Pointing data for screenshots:
++++++
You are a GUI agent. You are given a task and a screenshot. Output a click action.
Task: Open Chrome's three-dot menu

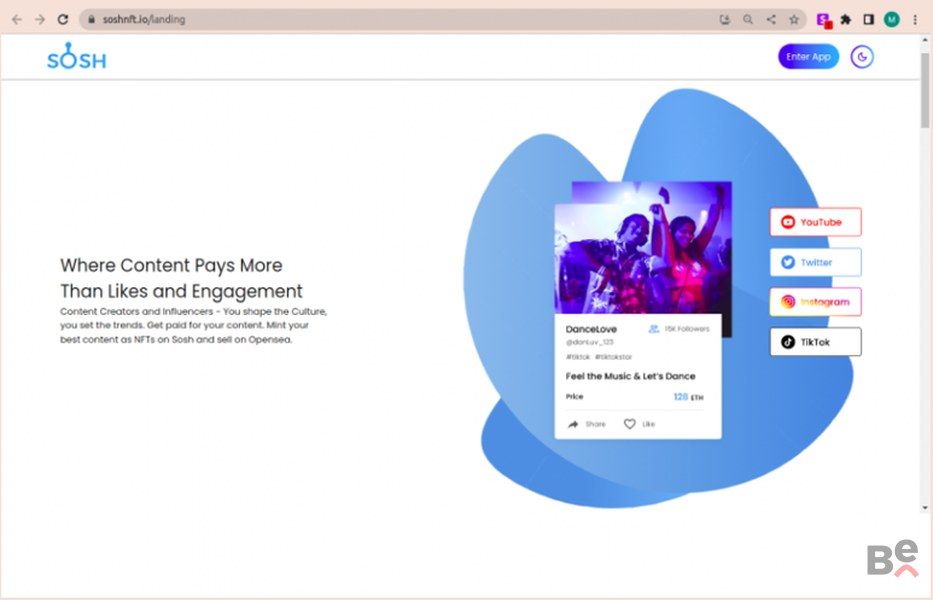pyautogui.click(x=915, y=19)
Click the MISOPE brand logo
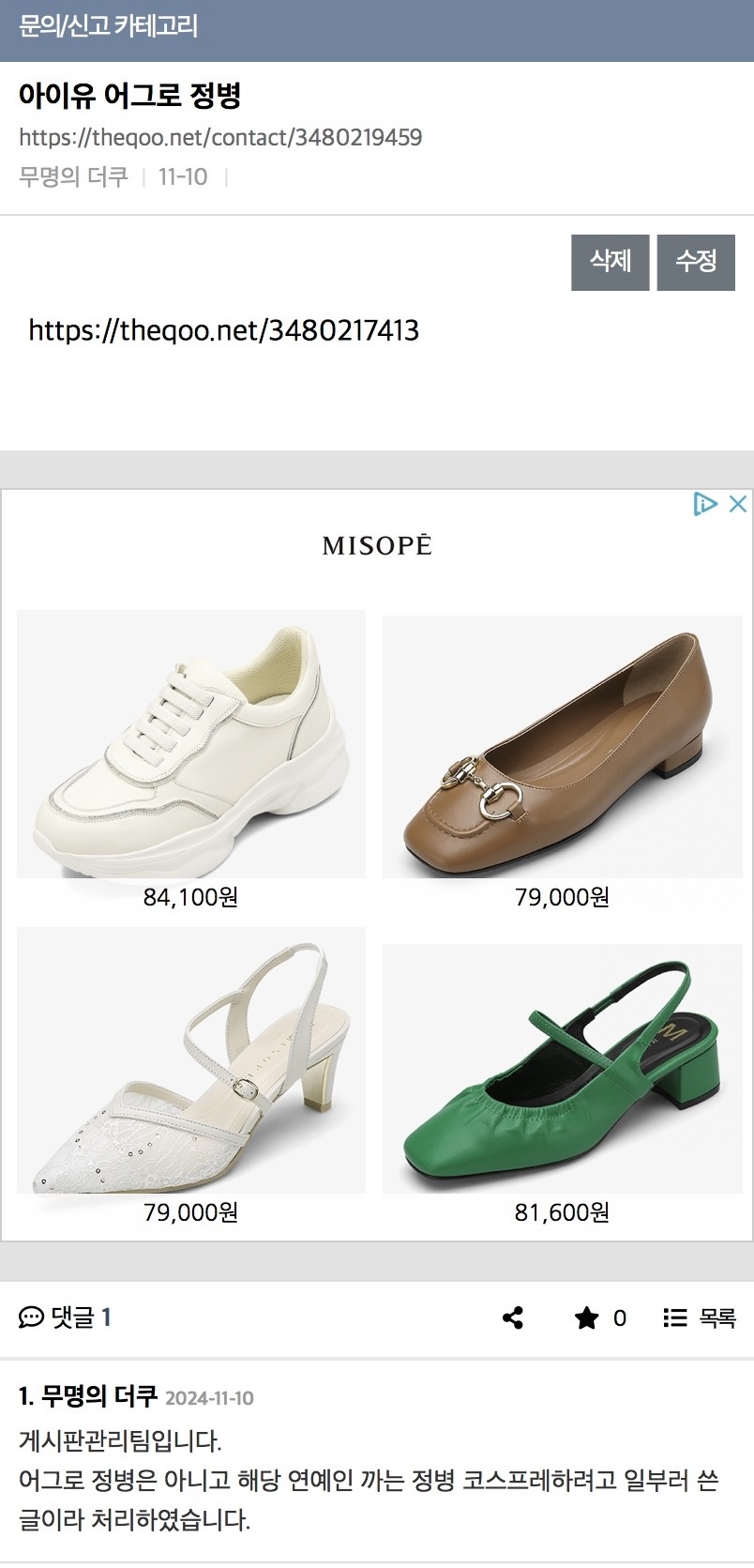 coord(377,545)
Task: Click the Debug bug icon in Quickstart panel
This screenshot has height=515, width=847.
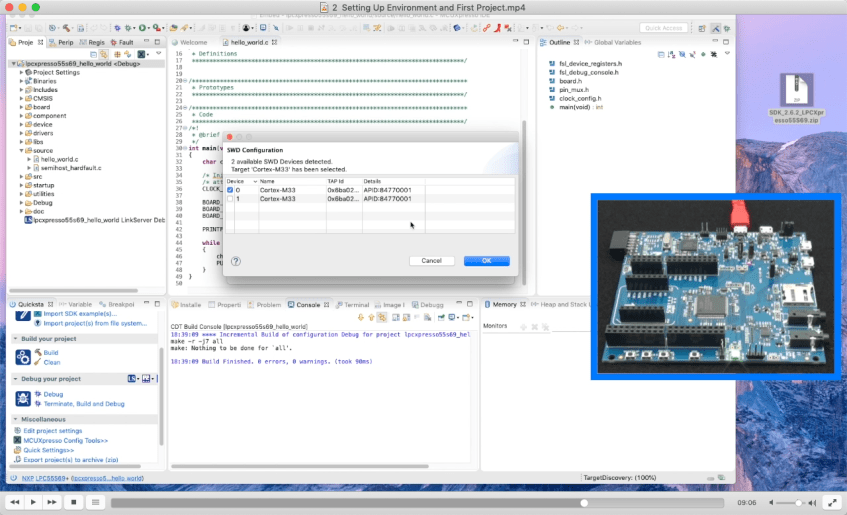Action: (x=37, y=394)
++++++
[Stated goal]
Rewrite the listing with every "screenshot" changed to "screen capture" and everything else left the same, omitting the pictures from your answer.

[Solved problem]
You are a GUI agent. You are given a task and a screen capture. Output a click action.
Task: Open Chrome's three-dot menu

pyautogui.click(x=915, y=19)
Click the MISOPE brand logo
 coord(377,545)
Task: Click the Debug bug icon in Quickstart panel
This screen capture has height=515, width=847.
Action: (x=37, y=394)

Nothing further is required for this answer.